Daha önce bu sayfada mevzuu çokça ele aldım. Aynı şeyleri tekrar etmek istemem. Meselenin siyasi iradeye yansıyan ve pratikte karşılığı olan kısmına dair dikkat çekmek istediğim husus var…

Memleketin eser üretimine dair umut vaat eden isimleri için ne yapılmalı?

Kültür ve sanat ile alakalı önemli mevkilere mi getirilmeliler?

Kritik noktalarda pozisyon almaları mı sağlanmalı?

Hayır! Kesinlikle hayır.

AK Parti iktidarında böyle bir eğilim mi var? Evet. Önemli konumlara önemli isimler getirilmeye çalışılıyor.
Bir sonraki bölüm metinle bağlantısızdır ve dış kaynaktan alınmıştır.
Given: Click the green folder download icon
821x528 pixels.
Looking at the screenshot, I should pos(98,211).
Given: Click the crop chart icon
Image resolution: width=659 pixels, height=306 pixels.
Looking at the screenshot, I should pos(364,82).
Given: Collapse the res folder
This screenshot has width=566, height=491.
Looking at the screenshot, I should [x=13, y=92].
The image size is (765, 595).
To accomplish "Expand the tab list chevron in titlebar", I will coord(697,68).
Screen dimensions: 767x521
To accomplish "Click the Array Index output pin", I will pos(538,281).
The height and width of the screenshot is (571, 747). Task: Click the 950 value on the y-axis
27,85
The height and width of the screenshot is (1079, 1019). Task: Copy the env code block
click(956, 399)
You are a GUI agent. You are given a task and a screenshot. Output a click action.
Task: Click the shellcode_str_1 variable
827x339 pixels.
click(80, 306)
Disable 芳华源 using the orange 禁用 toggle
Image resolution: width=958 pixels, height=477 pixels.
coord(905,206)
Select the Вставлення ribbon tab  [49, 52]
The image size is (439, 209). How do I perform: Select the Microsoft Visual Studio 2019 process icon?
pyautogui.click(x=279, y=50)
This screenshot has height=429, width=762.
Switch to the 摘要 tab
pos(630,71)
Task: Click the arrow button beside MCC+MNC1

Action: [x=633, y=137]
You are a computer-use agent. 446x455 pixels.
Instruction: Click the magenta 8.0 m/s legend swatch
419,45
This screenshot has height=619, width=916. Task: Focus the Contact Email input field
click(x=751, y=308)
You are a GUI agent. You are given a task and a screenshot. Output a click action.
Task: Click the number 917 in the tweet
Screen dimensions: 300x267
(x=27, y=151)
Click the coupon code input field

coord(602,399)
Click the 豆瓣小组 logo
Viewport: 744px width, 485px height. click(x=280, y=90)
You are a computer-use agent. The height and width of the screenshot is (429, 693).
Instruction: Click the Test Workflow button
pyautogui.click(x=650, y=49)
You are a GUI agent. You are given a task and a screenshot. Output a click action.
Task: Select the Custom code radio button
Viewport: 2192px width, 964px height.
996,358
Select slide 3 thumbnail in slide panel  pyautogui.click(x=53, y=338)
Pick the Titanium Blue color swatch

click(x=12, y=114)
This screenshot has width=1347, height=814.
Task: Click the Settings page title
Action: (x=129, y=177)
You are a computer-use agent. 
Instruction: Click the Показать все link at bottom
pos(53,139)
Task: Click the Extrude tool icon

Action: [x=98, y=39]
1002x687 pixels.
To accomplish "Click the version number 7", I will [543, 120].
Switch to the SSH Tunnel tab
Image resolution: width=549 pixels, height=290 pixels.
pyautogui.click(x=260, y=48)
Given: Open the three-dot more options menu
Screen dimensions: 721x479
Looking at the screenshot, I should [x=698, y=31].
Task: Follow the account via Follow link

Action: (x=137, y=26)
Elbette ‘önemli isim’ ifadesini açmak lazım.

Kültür ve sanat alanında eser ve fikir üretecek isimler… Evet. Çok önemli kesim. Fekat üretecek isimleri koltuğa getirmek, üretimi sekteye uğratmak manasına gelir.

Üreticileri, üretime sokmak lazım. Üretmelerini kolaylaştırmak, engelleri kaldırmak ve yol açmak gerek.

Söz konusu koltuklara getirilecek isimlerse bu alana yakın kişilerden seçilmeli. Doğrudan üretici olmayabilir. Araziyi, mecrayı yakından bilmesi gerekir.

Güvenilir ve kitap okuyan/film izleyen bürokrat olması kafi gelmez. Olmaz. Olayın teorisyeni ile pratisyeni bir arada olmalı. Ama illa da mecranın içinde, yöresinde bulunmalı.

Ya üreticiler? Onlar için ne yapılmalı?

Herkesin aklına gelebilecek şeyler malum. Alanın ilgilisinin de bildiği daha teknik şeyler de var.

Lakin başka bir şeyden bahsetmek istiyorum.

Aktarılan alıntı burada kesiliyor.